Saturday, October 23, 2010

Foreclosuregate Goes Beyond the Banks

Jamie Dimon, CEO of JPMorgan Chase, suggested last week that if the foreclosure verification problem was not fixed within a few weeks, it would probably be mean bad news for everyone.

Now, with stories of evictees breaking into foreclosed homes, and fearful articles in The New York Times suggesting that buyers should steer clear of foreclosures until things are sorted out, it is difficult to imagine the situation will resolve fully within a month.

According to realtytrac data cited in a recent AP article, 24% of nationwide second-quarter sales were foreclosures. In Nevada, it was 56% of sales. In Arizona and California, it was more than 40%, and in Rhode Island, Massachusetts, Florida, and Michigan, foreclosure sales amount to more than a third of total sales.

With some companies either extending closing dates or suspending foreclosure sales outright, and with buyers now increasingly wary of foreclosed properties -- and who will have more difficulty finding title insurance -- home sales should fall significantly in the next month or two.

Do the math, and it's ugly, and not just for real estate professionals.

The math
Being unoccupied can be tough on a house. Pipes develop leaks that go unfixed, leaks turn into mold, critters tear up insulation, and windows break and let the weather in to ruin carpet. Foreclosure properties often need some serious work. According to a Realtytrac survey conducted late last year, more than half of buyers willing to purchase foreclosed homes were willing to pay 20% or more of the purchase price on repairs and remodeling.

According to a separate Realtytrac survey, there were 248,534 properties in the foreclosure category (bank-owned, in default, or scheduled for auction) that were sold in the second quarter. At an average sale price of $176,871, this amounts to roughly $44 billion.

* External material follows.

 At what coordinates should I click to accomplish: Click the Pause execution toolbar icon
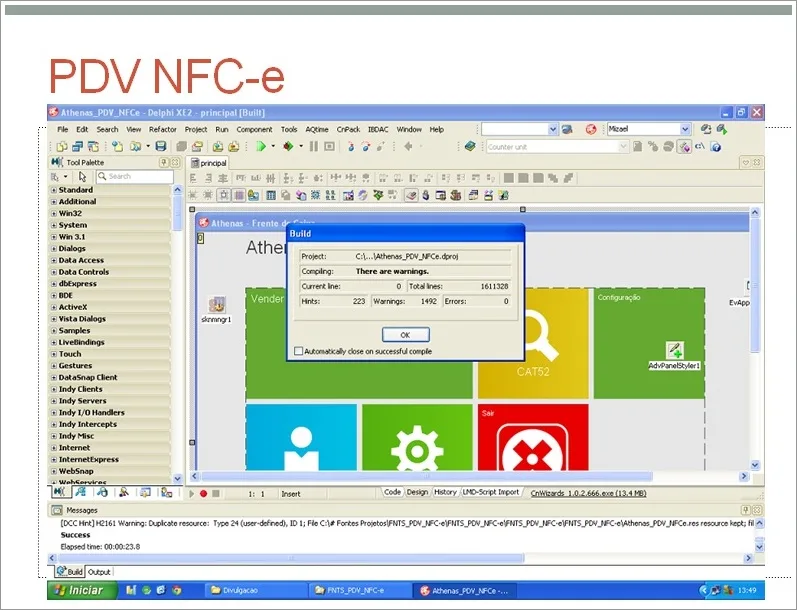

If buyers of foreclosed properties spent 20% of the purchase price on repairs and upgrades, this amounts to around $9 billion dollars of home improvement and repair that could be lost or deferred per quarter at current sales rates.

In their most recent annual report, Lowe's (NYSE: LOW) estimated the size of the home improvement market at roughly $560 billion in product demand and installed labor opportunity. At $9 billion a quarter, adjusted a bit for seasonality, it seems plausible that foreclosures spurred repair and remodeling activity accounts for as much as $35 billion a year of the current home improvement market, or roughly 6% of the total market.

If half or a third of foreclosure sales disappear or are pushed into future quarters, it follows that home improvement sales could see a fall of 2%-3%.

Impact
A 2%-3% sales reduction sure doesn't sound huge, but what would that kind of reduction do to Home Depot (NYSE: HD)? Analyst consensus predicts year-over-year sales growth of 1.8% for the October quarter and 0.8% for the January quarter. Those numbers could wind up negative. Both top line and bottom line will likely have to be adjusted.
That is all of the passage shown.